Hi Roel,
Great question and a very common pain point when migrating from KX13 to XbK. You've correctly identified that the Content Hub's reusability-first design conflicts with ownership semantics. Here's how I'd approach it:
The core problem The Content Hub has no native concept of ownership — items can be referenced by many parents, so cascade deletion isn't built in by design. What you need isn't a reference relationship, it's an ownership relationship.
Option 1 — Custom module table (recommended for your use case) Keep EducationContent as a Content Hub item, but store EducationStartdateContent as a custom module class instead of a Content Hub item:
Add a ParentContentItemID column (FK to CMS_ContentItem) with ON DELETE CASCADE at the DB level — this gives you automatic cascade delete
Build a custom admin UI section scoped to the parent, so child records are never visible as standalone items in the Content Hub
Optionally inject the child management UI into the parent's edit form via a custom form component
This satisfies all your requirements: children cannot exist without a parent, deleting the parent cascades automatically, and ghost records are impossible.

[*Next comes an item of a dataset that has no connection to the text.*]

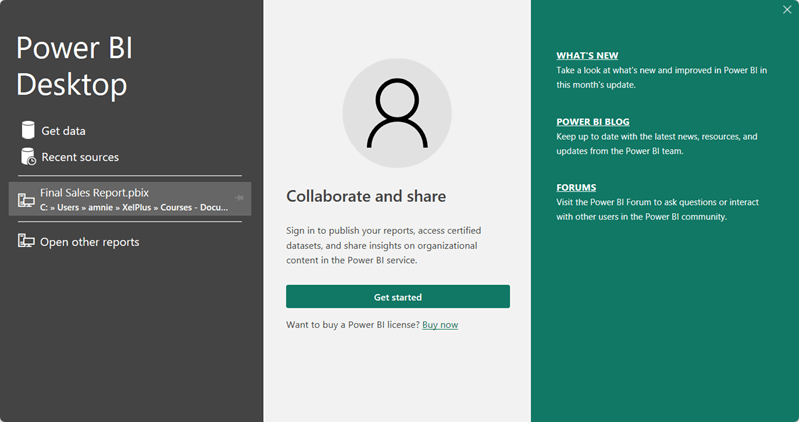Select the Get data option

tap(63, 131)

Option 2 — Pages (when channel binding is acceptable) If the education content is always tied to one channel and reusability across channels isn't needed, the page tree remains a valid choice. XbK pages still support the parent-child tree structure you know from KX13, with cascade delete built in. You lose Content Hub benefits, but for channel-specific content this is often the cleanest solution with zero custom code.
Option 3 — Soft enforcement via application logic If you want to stay entirely within the Content Hub but avoid the custom module overhead, you can implement a softer ownership pattern in application code:
Use a dedicated IsStandalone boolean field on EducationStartdateContent — set to false when created via a parent selector, preventing it from being independently published or selected elsewhere
Hook into ContentItemInfo.TYPEINFO.Events.Delete on the parent to explicitly delete all referenced child items in the same transaction
Restrict the child content type from appearing in global Content Hub listings via a custom admin UI filter or a scoped ContentItemSelector that only surfaces these items in the context of their parent
This avoids ghost records through convention and code rather than DB constraints. It's more fragile than Option 1 but requires no schema changes outside the Content Hub.
On your ContentItemSelector idea Your instinct is sound. A ParentID-aware selector that hides child-bound items from the Content Hub would be a valuable addition. I'd pair it with an event handler on ContentItemInfo.TYPEINFO.Events.Delete as a safety net for reference-based relationships where you don't control DB-level cascades.
Bottom line: For strict ownership with no independent child meaning, go with Option 1 (custom module). Option 2 is the zero-code path if channel binding is acceptable. Option 3 is a middle ground if you need to stay within Content Hub conventions but can accept application-level enforcement over database-level guarantees.